Öyle derler ya “İşin fıtratında var.” Siyasetin fıtratında da makam, mevki, baş olma hırsı vardır. İster teokratik, ister totaliter, hanedan ya da demokratik sistem olsun iktidar yarışında kuşanılan tek silah koltuğu kapma silahıdır. Sistemler farklı da olsa özdeki hırs malzemesi ortak bir unsurdur.

Hırsların yarıştığı, adına millet iradesi denen bu oyunda kazanacağız ümidiyle kaybeden hep milletimiz olmuştur.

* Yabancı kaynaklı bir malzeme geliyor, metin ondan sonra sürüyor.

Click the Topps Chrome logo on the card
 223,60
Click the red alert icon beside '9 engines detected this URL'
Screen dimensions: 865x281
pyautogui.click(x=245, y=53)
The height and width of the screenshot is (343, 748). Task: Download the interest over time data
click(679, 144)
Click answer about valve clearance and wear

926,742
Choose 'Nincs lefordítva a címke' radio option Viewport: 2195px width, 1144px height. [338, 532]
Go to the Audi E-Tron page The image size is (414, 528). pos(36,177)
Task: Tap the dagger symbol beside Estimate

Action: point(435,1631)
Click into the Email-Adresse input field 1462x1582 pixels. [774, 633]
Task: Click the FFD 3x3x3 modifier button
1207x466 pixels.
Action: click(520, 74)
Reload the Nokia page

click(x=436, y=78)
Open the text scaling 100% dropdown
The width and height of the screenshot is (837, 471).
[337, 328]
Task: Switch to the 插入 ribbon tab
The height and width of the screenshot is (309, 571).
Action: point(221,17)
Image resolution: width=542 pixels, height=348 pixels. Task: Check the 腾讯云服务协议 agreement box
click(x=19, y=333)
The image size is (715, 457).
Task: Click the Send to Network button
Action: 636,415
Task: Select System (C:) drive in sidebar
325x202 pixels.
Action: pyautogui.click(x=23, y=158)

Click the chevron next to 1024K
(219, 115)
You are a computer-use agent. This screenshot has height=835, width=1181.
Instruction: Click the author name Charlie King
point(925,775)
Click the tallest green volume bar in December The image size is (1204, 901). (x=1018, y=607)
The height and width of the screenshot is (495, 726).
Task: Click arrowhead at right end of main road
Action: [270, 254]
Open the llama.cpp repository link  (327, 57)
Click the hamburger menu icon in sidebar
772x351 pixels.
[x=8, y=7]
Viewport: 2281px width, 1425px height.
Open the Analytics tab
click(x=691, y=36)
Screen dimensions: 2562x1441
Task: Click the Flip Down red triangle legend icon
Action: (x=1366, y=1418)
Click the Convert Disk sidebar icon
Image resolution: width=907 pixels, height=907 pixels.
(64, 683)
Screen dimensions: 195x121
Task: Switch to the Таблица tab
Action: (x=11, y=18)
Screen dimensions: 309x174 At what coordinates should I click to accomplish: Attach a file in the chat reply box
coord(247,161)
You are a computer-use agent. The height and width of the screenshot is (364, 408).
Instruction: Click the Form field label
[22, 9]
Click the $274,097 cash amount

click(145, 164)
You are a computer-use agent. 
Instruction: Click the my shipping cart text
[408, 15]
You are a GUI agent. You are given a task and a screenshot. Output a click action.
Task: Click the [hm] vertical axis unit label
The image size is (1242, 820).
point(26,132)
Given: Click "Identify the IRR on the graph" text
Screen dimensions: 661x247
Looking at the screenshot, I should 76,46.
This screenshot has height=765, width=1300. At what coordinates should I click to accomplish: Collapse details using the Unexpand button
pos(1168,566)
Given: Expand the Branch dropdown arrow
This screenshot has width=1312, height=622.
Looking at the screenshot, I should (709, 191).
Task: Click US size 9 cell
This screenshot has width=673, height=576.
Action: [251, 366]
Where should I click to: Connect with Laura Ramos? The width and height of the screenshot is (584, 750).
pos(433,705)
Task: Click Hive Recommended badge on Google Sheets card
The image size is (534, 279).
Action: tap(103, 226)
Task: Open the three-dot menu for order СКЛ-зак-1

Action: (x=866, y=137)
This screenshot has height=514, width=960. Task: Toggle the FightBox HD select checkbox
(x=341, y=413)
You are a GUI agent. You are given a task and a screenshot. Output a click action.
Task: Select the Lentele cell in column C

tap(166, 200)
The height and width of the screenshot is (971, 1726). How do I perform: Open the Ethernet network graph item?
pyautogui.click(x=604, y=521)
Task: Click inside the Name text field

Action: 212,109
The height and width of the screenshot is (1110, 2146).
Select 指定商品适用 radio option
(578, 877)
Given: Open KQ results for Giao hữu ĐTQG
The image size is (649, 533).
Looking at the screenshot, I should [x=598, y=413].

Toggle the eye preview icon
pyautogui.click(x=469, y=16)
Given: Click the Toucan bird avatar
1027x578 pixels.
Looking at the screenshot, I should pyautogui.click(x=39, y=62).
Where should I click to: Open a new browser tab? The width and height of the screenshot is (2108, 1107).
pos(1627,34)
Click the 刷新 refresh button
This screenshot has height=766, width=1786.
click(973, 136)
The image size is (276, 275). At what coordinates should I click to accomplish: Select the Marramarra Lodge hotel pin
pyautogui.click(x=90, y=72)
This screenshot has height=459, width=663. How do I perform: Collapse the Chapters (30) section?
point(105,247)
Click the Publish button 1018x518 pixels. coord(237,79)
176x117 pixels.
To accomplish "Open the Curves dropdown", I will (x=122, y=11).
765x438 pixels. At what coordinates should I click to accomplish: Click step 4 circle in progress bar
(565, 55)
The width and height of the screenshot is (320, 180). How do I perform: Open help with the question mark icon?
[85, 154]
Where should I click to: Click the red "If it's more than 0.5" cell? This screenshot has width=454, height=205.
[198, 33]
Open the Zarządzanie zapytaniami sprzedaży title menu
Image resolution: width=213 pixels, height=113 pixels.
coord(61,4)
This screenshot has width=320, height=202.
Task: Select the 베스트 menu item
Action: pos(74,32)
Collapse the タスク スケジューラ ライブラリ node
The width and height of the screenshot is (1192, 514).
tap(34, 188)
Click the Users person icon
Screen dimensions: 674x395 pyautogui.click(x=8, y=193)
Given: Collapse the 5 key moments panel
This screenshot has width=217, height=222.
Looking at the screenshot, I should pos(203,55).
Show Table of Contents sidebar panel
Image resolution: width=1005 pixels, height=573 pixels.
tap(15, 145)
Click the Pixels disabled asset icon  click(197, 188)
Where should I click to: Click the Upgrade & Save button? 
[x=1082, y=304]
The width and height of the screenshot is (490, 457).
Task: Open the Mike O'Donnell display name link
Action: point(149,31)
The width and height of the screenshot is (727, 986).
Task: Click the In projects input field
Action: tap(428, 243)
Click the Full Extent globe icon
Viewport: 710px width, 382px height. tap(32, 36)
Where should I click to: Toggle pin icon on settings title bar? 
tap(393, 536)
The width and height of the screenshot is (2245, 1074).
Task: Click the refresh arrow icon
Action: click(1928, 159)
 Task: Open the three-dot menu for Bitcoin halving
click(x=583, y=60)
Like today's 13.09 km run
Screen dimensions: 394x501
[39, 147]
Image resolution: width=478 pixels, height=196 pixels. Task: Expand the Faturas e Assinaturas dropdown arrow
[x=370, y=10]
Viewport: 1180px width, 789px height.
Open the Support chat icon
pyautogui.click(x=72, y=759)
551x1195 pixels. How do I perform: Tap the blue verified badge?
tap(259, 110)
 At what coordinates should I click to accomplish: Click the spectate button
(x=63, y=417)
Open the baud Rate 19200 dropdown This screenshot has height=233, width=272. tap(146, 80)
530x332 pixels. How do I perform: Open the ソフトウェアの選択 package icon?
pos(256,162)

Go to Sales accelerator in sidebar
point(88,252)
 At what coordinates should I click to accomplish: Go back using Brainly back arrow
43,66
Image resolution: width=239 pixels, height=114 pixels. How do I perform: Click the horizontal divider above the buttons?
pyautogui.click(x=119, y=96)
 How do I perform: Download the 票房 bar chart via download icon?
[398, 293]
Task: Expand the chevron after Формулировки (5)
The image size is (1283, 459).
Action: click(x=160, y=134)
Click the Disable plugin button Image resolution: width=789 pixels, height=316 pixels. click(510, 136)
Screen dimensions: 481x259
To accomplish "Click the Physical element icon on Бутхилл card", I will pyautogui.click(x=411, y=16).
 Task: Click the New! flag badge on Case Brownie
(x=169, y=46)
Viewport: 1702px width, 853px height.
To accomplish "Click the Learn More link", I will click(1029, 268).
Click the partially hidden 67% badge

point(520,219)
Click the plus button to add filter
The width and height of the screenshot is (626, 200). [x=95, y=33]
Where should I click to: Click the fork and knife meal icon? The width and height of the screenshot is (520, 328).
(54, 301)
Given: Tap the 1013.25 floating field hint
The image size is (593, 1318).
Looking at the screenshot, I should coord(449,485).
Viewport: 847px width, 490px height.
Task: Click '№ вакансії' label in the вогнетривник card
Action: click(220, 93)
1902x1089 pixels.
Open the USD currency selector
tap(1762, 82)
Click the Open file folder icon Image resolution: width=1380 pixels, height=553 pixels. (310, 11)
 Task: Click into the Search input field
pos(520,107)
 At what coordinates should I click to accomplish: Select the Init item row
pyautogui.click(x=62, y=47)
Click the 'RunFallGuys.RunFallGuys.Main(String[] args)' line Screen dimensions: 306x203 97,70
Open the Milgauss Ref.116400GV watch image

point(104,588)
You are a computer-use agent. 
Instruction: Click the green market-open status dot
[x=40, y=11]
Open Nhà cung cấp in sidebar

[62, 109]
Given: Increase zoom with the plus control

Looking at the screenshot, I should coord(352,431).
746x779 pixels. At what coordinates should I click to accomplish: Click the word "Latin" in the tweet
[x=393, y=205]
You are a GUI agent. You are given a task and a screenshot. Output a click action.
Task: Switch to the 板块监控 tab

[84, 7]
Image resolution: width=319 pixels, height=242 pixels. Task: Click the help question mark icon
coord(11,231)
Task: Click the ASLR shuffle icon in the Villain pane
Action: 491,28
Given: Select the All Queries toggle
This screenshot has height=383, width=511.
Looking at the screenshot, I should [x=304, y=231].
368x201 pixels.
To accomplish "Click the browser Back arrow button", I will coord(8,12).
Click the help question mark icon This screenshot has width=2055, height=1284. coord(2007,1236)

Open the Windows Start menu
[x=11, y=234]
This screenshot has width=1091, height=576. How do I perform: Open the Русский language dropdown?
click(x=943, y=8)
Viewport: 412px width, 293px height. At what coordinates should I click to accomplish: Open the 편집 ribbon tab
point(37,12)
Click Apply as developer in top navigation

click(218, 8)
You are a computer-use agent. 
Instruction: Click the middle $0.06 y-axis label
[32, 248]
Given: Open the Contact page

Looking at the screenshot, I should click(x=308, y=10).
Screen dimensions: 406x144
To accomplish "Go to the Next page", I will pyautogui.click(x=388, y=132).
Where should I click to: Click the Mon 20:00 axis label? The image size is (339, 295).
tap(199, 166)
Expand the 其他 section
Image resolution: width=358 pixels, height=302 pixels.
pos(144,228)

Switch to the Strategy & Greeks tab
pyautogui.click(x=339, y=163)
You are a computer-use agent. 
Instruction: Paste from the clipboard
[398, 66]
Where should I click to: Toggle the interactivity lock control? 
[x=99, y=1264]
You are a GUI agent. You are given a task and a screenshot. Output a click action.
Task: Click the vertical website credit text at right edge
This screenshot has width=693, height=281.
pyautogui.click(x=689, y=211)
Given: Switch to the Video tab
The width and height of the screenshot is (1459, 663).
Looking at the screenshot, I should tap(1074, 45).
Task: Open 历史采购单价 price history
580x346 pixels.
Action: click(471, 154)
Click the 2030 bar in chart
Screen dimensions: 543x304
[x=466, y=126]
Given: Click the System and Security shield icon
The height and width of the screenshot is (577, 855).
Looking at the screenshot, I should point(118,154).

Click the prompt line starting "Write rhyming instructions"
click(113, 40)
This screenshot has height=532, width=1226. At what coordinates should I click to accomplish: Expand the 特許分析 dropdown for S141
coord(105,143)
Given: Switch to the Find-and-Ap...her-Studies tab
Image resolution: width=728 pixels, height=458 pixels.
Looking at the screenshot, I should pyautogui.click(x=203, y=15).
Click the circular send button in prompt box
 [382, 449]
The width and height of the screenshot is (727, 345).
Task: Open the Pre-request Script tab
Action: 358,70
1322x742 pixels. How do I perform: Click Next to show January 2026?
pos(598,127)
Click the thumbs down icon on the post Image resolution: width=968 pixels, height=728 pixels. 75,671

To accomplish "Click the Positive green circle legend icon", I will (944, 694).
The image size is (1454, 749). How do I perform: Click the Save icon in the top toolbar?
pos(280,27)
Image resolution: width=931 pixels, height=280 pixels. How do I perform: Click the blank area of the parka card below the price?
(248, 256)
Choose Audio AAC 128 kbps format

Çünkü kuralın temelinde hizmet aşkından önce insan benliğini kaplamış olan beşeri hırs vardır.

Tarihimiz  saltanat hikayeleriyle doludur ama siyasilerimiz ibretle izleyip ders almamaya inat etmişlerdir.

Fatih’in ünlü “Nizam-ı devlet için kardeş katline” cevaz veren kanunnamesiyle bazı hükümdarlar kendilerine taht nasip olduğunda ana memesindeki kardeşlerini cellata teslim etmekten çekinmemişlerdir. Fatih, kanuna gerekçe olarak Nizam-ı Alem için dünya düzenini göstermiştir.

Padişahlarda saltanata tek başına sahip olma illeti vezirlerde de farklı değildir. Yavuz Sultan Selim zamanında bir beddua şekli varmış. Hasmının felaketini isteyen şahıs

-İnşallah Sultan Selim’e vezir olursun.. diye beddua edermiş,

Çünkü Yavuz’a vezir olanın başı bir gün mutlaka gidermiş.

Vezirler de, kendi yerlerini alacak olandan şüphelendikleri kişileri

-Engin tecrübenizden devlet yararlanmak istiyor vaadiyle Tuğralı, ümit dolu bir davetnameyle İstanbul’a çağırdıkları şahsı Topkapı Sarayı’ndan girer girmez Bostancılar odasında cellatlara boğdururlarmış.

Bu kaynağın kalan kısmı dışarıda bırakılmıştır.